SIFT studies of the reactions of H 3O +, NO + and O 2+ with a series of alcohols

Abstract

We report the results of a selected ion flow tube (SIFT) study of the reactions of H 3O +, NO + and O 2 + with some 17 alcohols ranging in complexity from methanol to octanol and menthol, and including some structural isomers. This study was carried out in order to extend the database (i.e. rate coefficients and product ions of appropriate ion/molecule reactions) required for the SIFT method of trace gas analysis which utilises the aforementioned ions for chemical ionisation. The H 3O + reactions proceed via exothermic proton transfer, which we assume to proceed at the collisional rate. Thus all of the 51 reactions (except two) occur at or close to the collisional rate. Only in a minority of these proton transfer reactions is the protonated parent molecule the single ion product; rather it is seen that the protonation of most of these alcohols by H 3O + is followed by the ejection of an H 2O molecule from the excited product ion thus leaving the appropriate hydrocarbon ion.

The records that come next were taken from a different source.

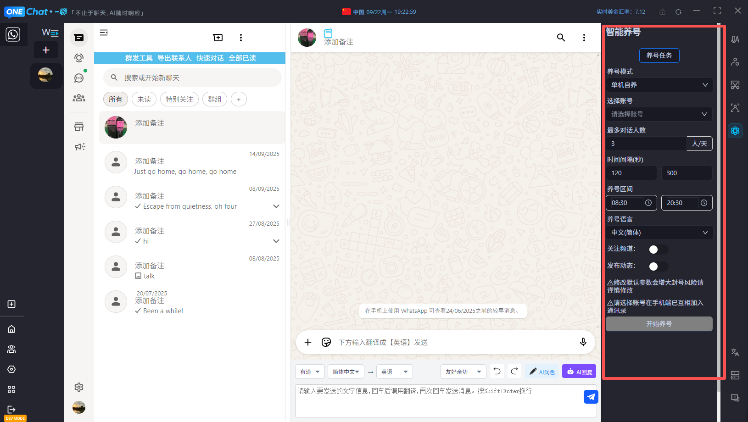Viewport: 748px width, 422px height.
Task: Open the emoji sticker picker
Action: 326,342
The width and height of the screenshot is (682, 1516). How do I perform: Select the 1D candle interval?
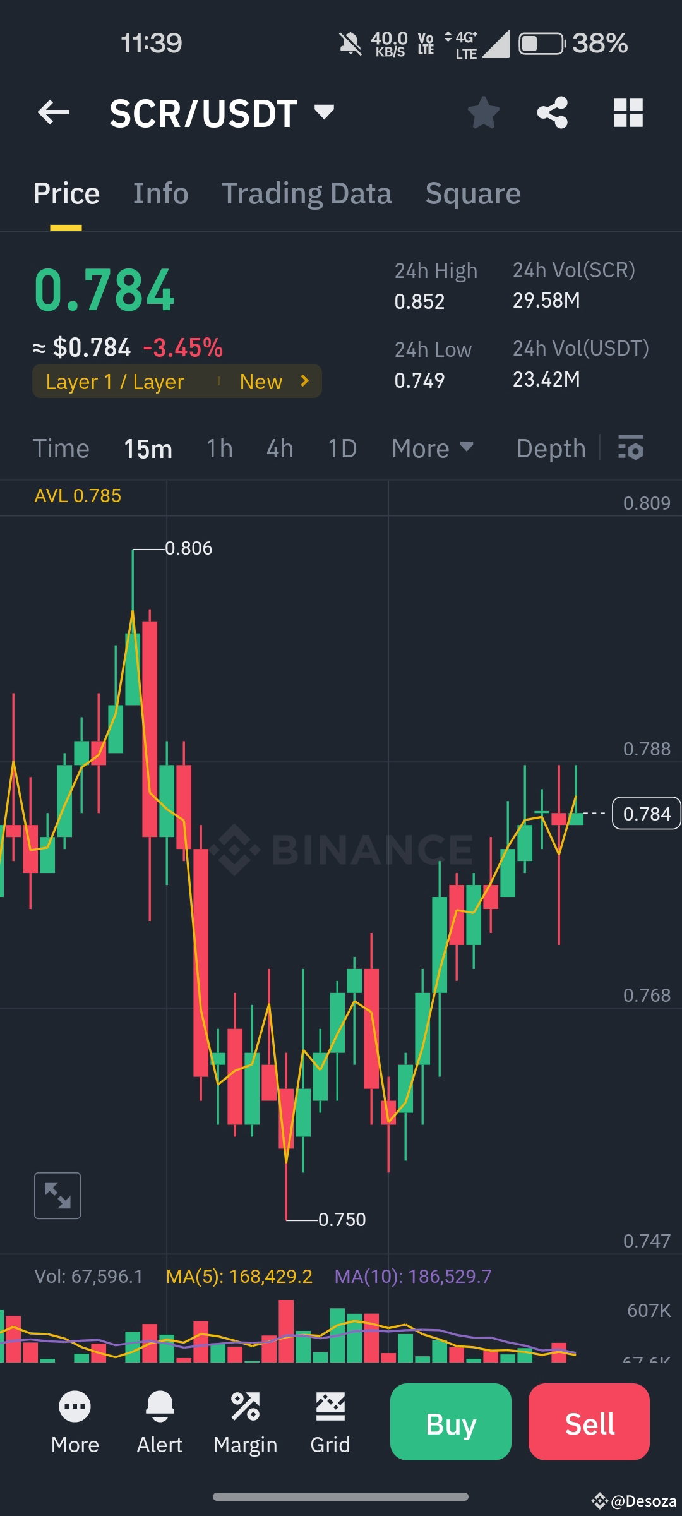tap(341, 448)
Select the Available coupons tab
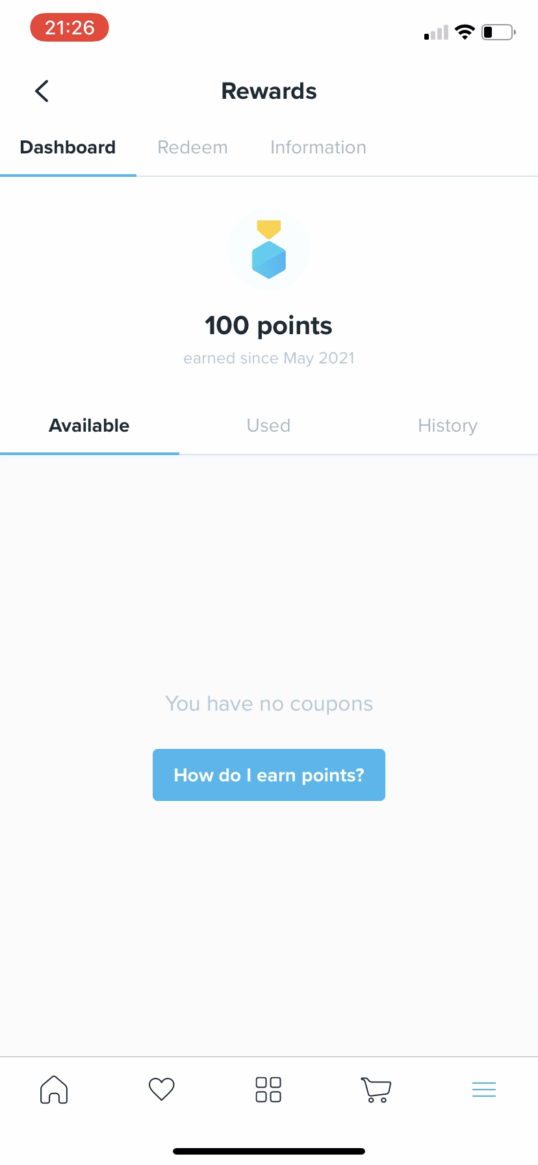The image size is (538, 1165). (90, 426)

The NO + reactions proceed largely via the processes of hydride ion transfer producing the appropriate carboxy ion (and HNO), and hydroxide ion transfer producing the appropriate hydrocarbon ion (and HNO 2). The O 2 + reactions proceed via charge transfer, the large majority of the reactions resulting in more than one product ion, which are mostly hydrocarbon fragment ions but in a few cases carboxy ions are formed. The product ions for the reactions of the various structural isomers are sometimes different, and this offers a way of distinguishing between the isomeric forms of some alcohols.